United States District Court, D. Utah, Central Division

July 19, 2017

JUAN CARLOS ACOSTA-PEREZ, Petitioner,
v.
UNITED STATES OF AMERICA, Respondent. Crim. No. 2:15-cr-00508-DN

          MEMORANDUM DECISION AND ORDER DENYING AND DISMISSING § 2255 MOTION

          David Nuffer, District Judge

         Petitioner Juan Carlos Acosta-Perez seeks to vacate and correct his sentence under 28 U.S.C. § 2255.[1] He argues that the statute under which he was convicted, 8 U.S.C. § 1326, and the United States Sentencing Guideline (“USSG”) that applied to enhance his sentence, USSG § 2L1.2(b)(1)(A)(i), are unconstitutionally vague.[2] And maintains that the use of the statute and guideline at his sentencing violated his right to due process and require his resentencing.[3] Because it plainly appears that Mr. Acosta-Perez is entitled to no relief, his § 2255 Motion[4] is DENIED and DISMISSED with prejudice.

         BACKGROUND

         On September 8, 2015, the government filed an information charging Mr. Acosta-Perez with one count of Reentry of a Previously Removed Alien, a violation of 8 U.S.C. 1326.[5] The government also filed a notice of sentencing enhancement based on Mr. Acosta-Perez's prior conviction for Possession of Methamphetamine with Intent to Distribute, a violation of 21 U.S.C. § 841(a)(1).[6]

         Pursuant to a plea agreement with the government, Mr. Acosta-Perez pleaded guilty to the charge of Reentry of a Previously Removed Alien on November 17, 2015.[7] The plea agreement contained the following waiver of collateral attack rights:

I also knowingly, voluntarily and expressly waive my right to challenge my sentence, and the manner in which the sentence is determined, in any collateral review motion, writ or other procedure, including by not limited to a motion brought under Title 28, United States Code, Section 2255, except on the basis of ineffective assistance of counsel.[8]

         Mr. Acosta-Perez was sentenced that same day to a prison term of 37 months and a 24-month term of supervised release.[9]

         On August 24, 2016, Mr. Acosta-Perez filed a § 2255 Motion[10] arguing that the use of an unconstitutionally vague statute and sentencing guideline at his sentencing violated his right to due process and require his resentencing.[11] Mr.
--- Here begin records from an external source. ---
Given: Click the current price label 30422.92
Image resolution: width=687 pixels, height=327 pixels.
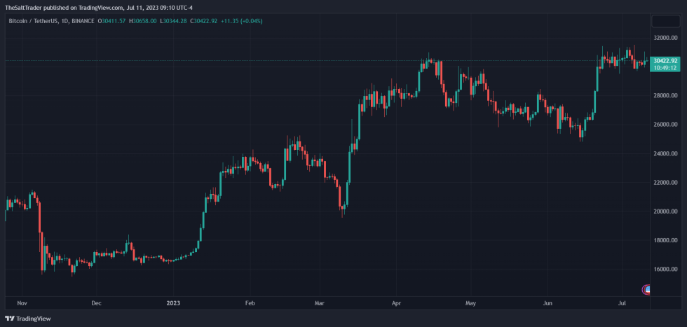Looking at the screenshot, I should [x=663, y=61].
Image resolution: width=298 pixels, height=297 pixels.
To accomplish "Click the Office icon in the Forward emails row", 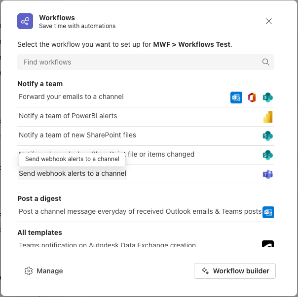I will coord(252,98).
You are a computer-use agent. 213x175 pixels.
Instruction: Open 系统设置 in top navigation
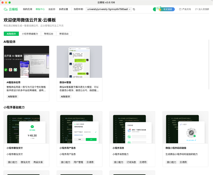click(x=63, y=9)
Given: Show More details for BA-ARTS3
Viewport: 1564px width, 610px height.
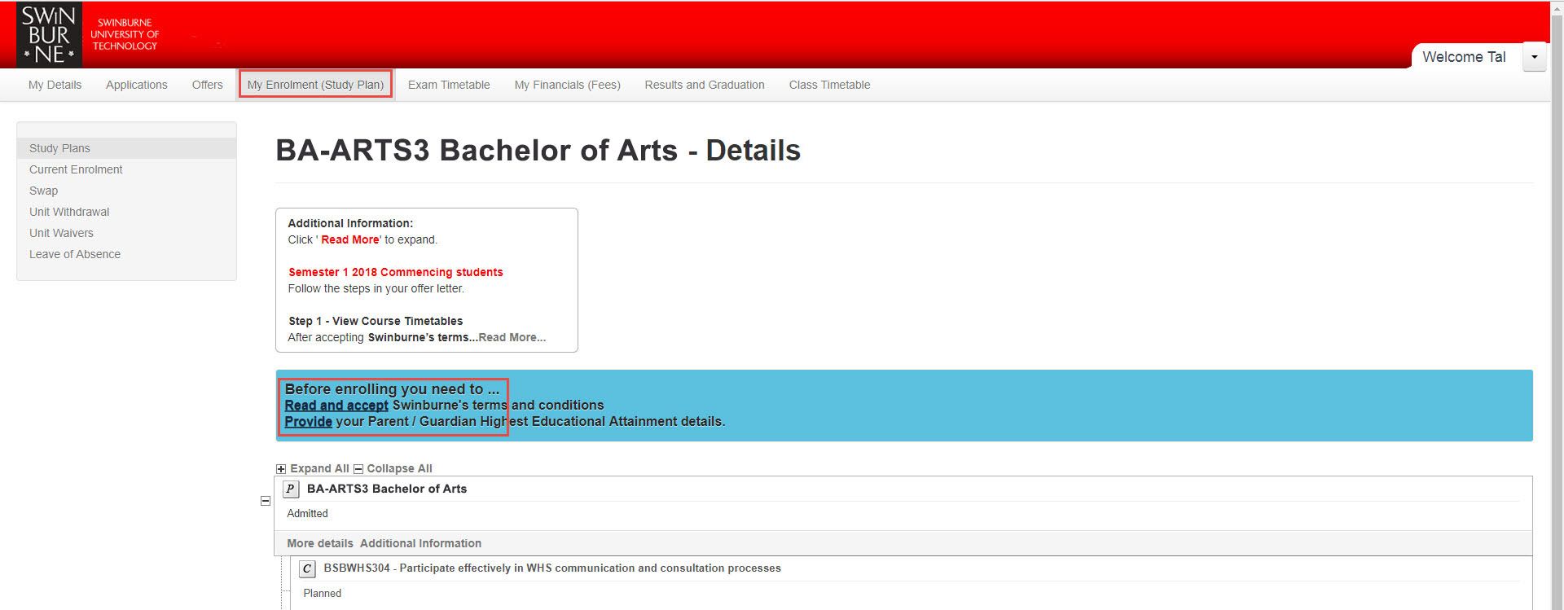Looking at the screenshot, I should click(x=319, y=543).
Acosta-Perez's argument relied on two United States Supreme Court decisions:

Johnson v. United States, [12] which held that the residual clause of the Armed Career Criminal Act's (“ACCA”) definition of “violent felony” is unconstitutionally vague; and
Welch v. United States, [13] which held that Johnson announced a new substantive rule that has retroactive effect on collateral review.

         Through his § 2255 Motion, Mr. Acosta-Perez also sought to preserve claims[14] under:

Hurst v. Florida, [15] which held that a sentencing scheme that requires a judge, as opposed to a jury, to find the existence of an aggravating circumstance is an unconstitutional violation the Sixth Amendment's right to an impartial jury; and
Molina-Martinez v. United States, [16] which held that a defendant may rely on that fact that sentence was imposed under an incorrect guideline range to show a reasonable probability that a different sentence would be imposed under the correct guideline range.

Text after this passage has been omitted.